• [Task brief] Please copy, word for word, the stretch of rows from the line containing "The width and height of the screenshot is (1600, 988)." through the end of the rows, leaving out the pictures.

• [Source rows]
Begin

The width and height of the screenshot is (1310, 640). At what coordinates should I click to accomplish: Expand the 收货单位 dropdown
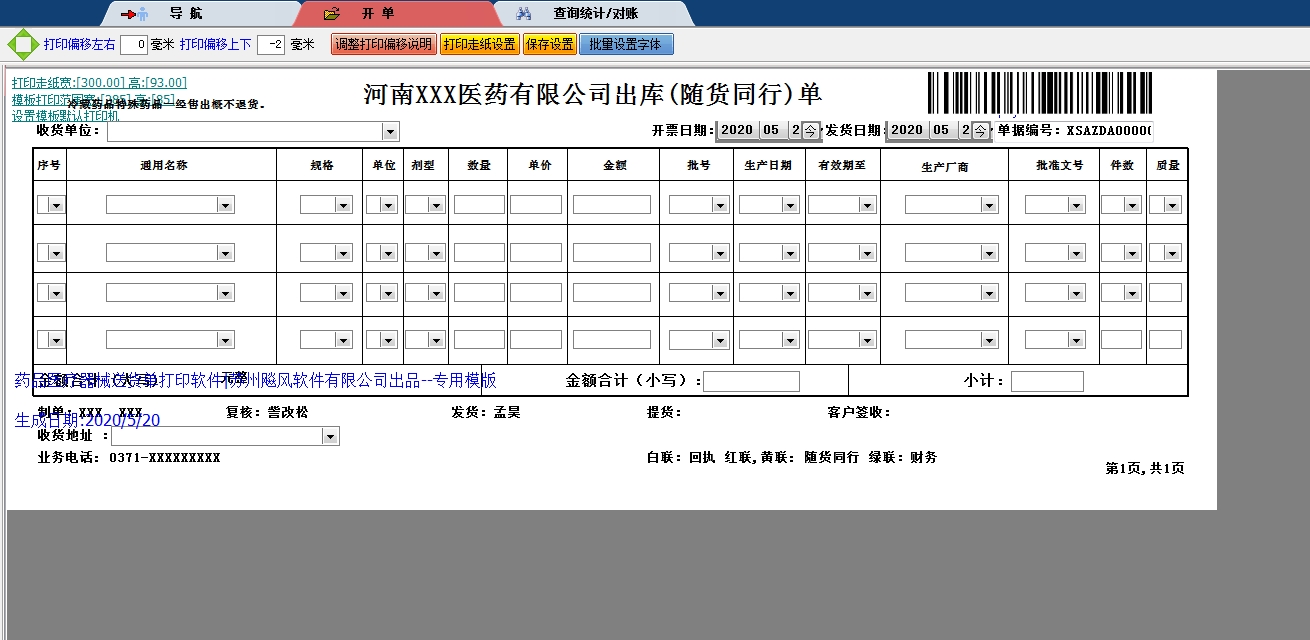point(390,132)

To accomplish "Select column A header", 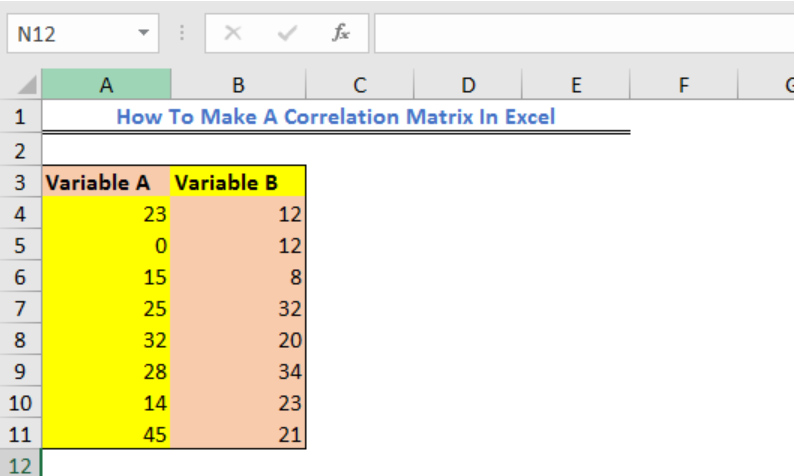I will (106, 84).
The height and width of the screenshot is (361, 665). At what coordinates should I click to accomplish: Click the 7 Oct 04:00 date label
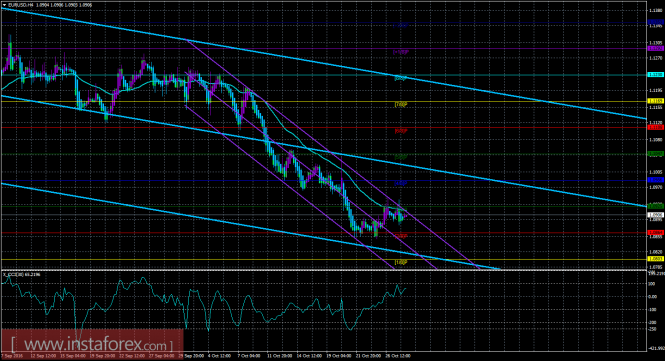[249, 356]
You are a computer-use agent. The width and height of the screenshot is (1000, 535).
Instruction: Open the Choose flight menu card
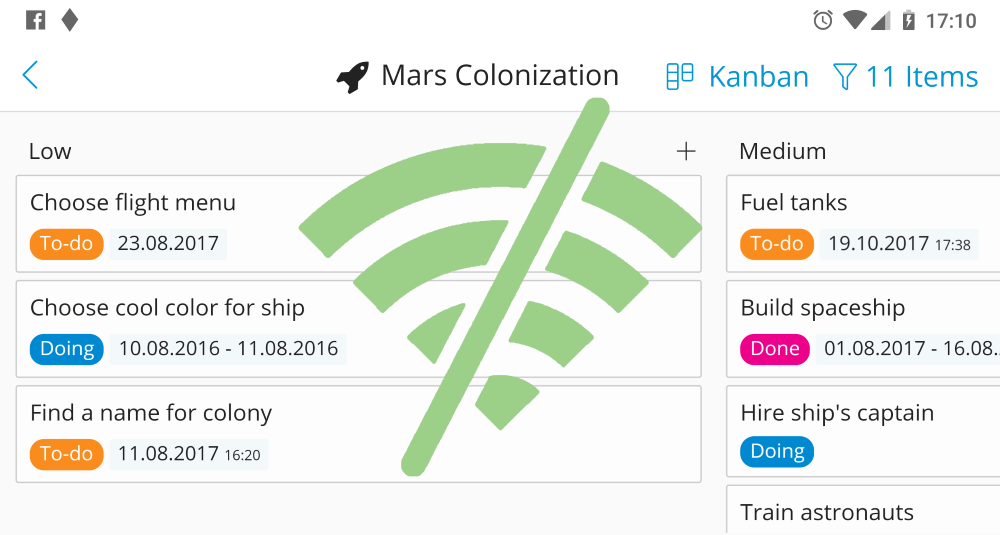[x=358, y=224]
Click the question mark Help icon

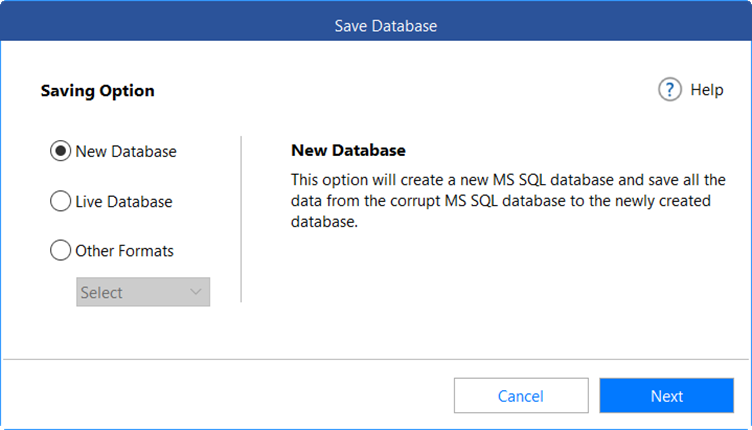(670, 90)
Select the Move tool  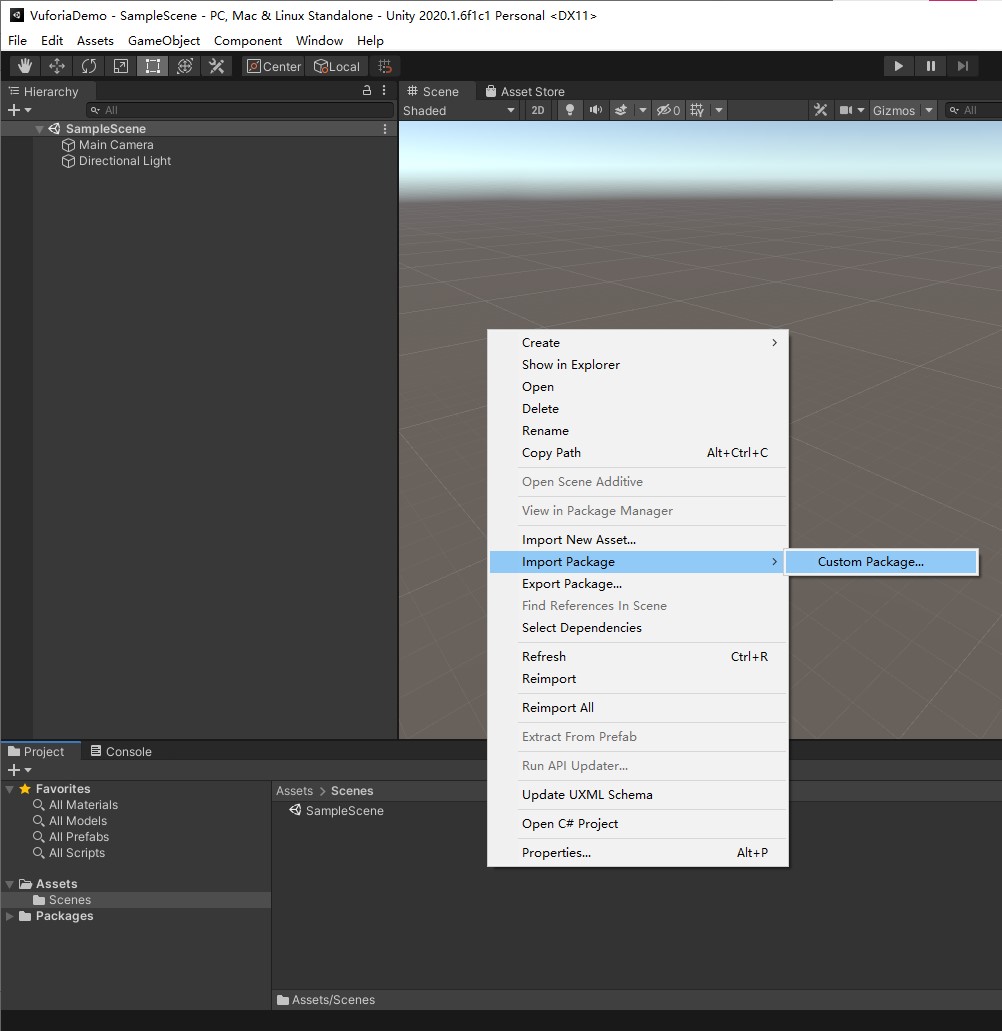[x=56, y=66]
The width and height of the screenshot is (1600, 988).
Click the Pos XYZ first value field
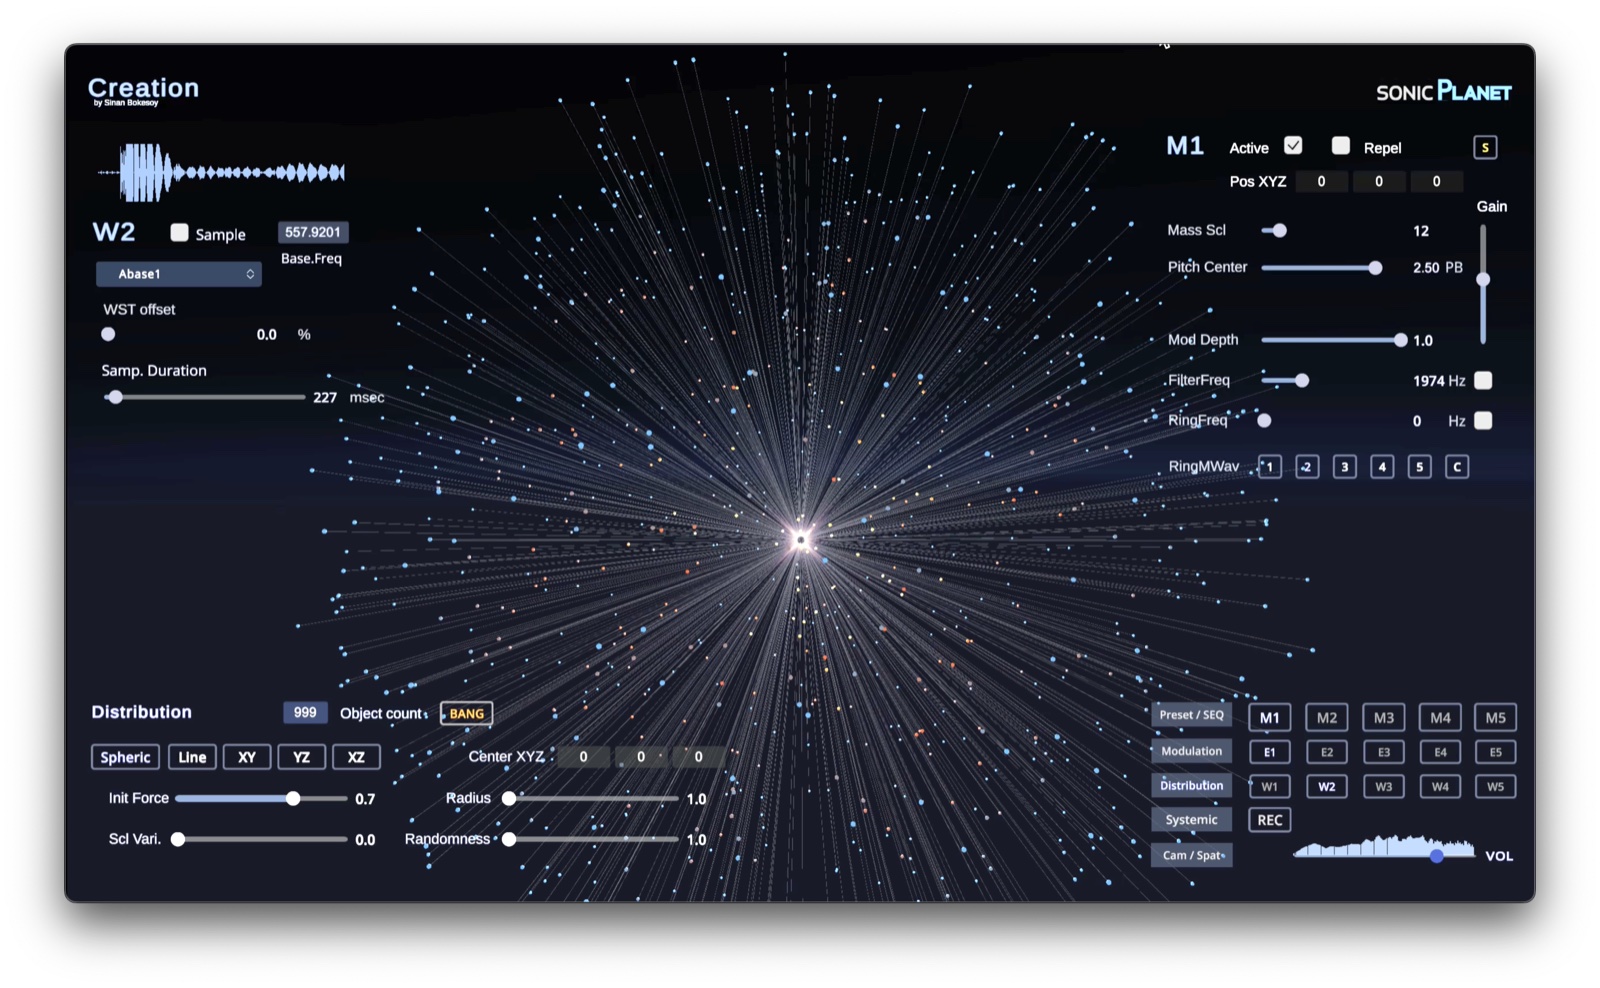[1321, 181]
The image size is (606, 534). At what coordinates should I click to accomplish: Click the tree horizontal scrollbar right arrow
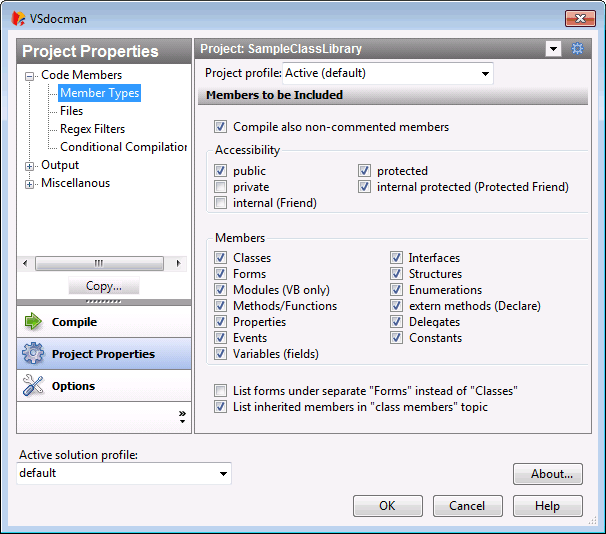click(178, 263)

End

• [Result of this exercise]
The width and height of the screenshot is (1600, 988).
Click the Pos XYZ first value field
[1321, 181]
The image size is (606, 534). At what coordinates should I click to accomplish: Click the tree horizontal scrollbar right arrow
click(178, 263)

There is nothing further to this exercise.